Task brief:
Extend the article on holiday parties at medical spas by writing what comes next after its final paragraph, on patient privacy.

Page text:
Posted By Administration, Thursday, December 14, 2017

By Alex R. Thiersch, JD, Founder/Director of the American Med Spa Association (AmSpa)

Many medical spas and medical aesthetic facilities thank their loyal customers and VIPs with events or parties during the holiday season, where people can undergo treatments while enjoying refreshments with friends and employees. However, despite the frivolity, medical spa owners and operators need to take care to observe all the rules and regulations that they would in the normal course of business. In fact, in a party setting, this might prove to be something of a challenge.

Principle among these concerns is patient privacy. In a party setting, it might seem like no big deal for operators and attendees to take pictures and post them on social media; in fact, it’s the sort of behavior that a traditional retail outlet might encourage, since it shows customers having fun in an exciting setting. However, if photos of a party your medical spa is hosting are posted without a patient’s consent, it is a violation of HIPAA and likely other state regulations related to patient privacy, since you are tacitly admitting that these are your patients. Make sure that anyone appearing in photos you want to post from the party has consented to you using his or her likeness in this fashion; this typically can be accomplished with a disclaimer on the invite, although you should check with your healthcare attorney to make sure that this covers you completely.

Excerpted records:
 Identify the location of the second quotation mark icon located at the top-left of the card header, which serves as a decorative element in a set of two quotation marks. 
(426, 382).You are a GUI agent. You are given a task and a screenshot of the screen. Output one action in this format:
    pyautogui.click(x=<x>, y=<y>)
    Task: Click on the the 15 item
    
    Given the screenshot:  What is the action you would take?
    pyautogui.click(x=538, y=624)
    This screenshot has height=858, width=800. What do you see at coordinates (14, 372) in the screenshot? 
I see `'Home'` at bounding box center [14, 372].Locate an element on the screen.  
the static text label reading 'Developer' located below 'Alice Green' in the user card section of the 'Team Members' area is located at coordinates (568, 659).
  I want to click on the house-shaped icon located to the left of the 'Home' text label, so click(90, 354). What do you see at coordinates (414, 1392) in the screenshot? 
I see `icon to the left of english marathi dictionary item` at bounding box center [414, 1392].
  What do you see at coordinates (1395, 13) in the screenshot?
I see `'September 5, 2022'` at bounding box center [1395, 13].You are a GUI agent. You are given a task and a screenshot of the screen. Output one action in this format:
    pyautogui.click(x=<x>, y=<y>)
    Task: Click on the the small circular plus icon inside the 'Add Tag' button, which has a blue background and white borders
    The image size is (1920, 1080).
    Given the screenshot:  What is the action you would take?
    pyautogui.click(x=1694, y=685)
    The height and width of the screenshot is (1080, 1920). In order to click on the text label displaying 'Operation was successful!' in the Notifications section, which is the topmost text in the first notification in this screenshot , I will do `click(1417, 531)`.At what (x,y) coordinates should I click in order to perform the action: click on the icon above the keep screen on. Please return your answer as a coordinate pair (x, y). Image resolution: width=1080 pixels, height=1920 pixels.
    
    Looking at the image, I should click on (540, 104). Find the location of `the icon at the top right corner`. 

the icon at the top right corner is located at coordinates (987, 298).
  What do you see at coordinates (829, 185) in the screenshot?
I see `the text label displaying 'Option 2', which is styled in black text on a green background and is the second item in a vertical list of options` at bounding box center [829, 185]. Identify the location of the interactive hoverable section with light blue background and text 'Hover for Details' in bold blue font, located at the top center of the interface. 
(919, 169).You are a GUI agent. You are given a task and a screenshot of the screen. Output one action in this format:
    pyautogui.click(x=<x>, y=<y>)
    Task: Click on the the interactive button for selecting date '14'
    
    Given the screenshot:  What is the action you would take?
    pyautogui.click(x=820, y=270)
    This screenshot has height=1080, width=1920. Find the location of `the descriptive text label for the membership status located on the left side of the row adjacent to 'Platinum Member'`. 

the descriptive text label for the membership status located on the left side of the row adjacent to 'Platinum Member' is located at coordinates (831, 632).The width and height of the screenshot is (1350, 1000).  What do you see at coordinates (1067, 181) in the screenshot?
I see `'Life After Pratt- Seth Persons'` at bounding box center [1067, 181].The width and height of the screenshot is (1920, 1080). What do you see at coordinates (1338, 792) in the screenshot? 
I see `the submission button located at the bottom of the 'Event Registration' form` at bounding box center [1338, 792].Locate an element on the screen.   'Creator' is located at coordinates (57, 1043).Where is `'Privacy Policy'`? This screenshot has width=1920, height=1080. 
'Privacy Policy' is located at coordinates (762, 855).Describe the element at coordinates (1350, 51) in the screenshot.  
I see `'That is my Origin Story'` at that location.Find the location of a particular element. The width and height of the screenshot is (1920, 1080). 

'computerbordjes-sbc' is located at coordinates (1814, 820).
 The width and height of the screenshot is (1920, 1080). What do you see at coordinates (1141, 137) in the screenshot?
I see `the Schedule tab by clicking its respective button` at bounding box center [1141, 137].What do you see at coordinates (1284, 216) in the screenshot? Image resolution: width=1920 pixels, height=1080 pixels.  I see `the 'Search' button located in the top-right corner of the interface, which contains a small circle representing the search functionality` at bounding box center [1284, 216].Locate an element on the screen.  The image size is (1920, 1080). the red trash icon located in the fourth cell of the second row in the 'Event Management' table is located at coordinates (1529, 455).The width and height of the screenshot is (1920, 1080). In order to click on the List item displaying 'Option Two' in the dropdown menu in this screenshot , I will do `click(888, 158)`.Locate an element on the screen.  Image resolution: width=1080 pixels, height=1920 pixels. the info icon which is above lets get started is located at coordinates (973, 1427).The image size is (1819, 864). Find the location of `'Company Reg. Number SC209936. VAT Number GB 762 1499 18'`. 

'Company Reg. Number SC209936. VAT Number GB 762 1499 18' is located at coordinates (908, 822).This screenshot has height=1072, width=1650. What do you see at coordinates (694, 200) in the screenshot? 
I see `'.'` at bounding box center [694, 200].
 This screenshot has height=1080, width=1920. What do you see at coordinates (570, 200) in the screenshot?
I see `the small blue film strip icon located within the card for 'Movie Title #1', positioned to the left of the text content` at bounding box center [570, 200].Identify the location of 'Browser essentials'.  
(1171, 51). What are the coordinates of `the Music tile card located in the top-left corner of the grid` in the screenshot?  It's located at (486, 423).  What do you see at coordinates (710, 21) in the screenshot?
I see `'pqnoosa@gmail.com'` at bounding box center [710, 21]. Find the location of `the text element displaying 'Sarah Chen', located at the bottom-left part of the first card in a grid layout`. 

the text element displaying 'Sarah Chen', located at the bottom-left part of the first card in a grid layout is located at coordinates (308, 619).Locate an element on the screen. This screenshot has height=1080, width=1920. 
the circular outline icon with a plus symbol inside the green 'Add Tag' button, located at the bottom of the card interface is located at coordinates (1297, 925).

Result of the exercise:
Also, regardless of where the party takes place—it’s common for patients to host Botox parties, for example—you must observe the same procedures and protocols that you would in the course of your everyday business. In most states, the law requires that a physician must conduct a face-to-face consultation with each patient who seeks to undergo a medical procedure, and regardless of whether you’re administering these treatments at a party or during normal business hours, they are medical in nature and subject to the rules and regulations that govern medical procedures in your state. (AmSpa members can check the legal summary of medical aesthetic laws in their state.) So by the letter of the law, a physician or licensed practitioner (such as a nurse practitioner or physician assistant) must take a history, conduct a physical and administer an examination to each patient.

After a successful consultation, the patient’s treatment can commence, and while that treatment does not necessarily need to be conducted by a physician or licensed professional, you must make sure that proper supervision is provided. Provided the procedure falls within their scopes of practice, non-licensed professionals—such as laser technicians or nurses—may perform the actual treatments in lieu of a physician. However, a licensed professional must be available during the treatment, should the non-licensed professional require his or her assistance.

It is a good idea to make sure that a physician or another licensed professional is always on-site while medical procedures are being performed. Most medical spa treatments have very little risk of complications or negative outcomes, but if one should occur at one of these parties, the presence of a licensed professional will help protect the business against charges of impropriety.

This might seem like a lot of trouble to go to for a party, but the last thing in the world you want is for your state board of health to leave a citation in your stocking. Make sure all your legal bases are covered, and have a happy holiday season!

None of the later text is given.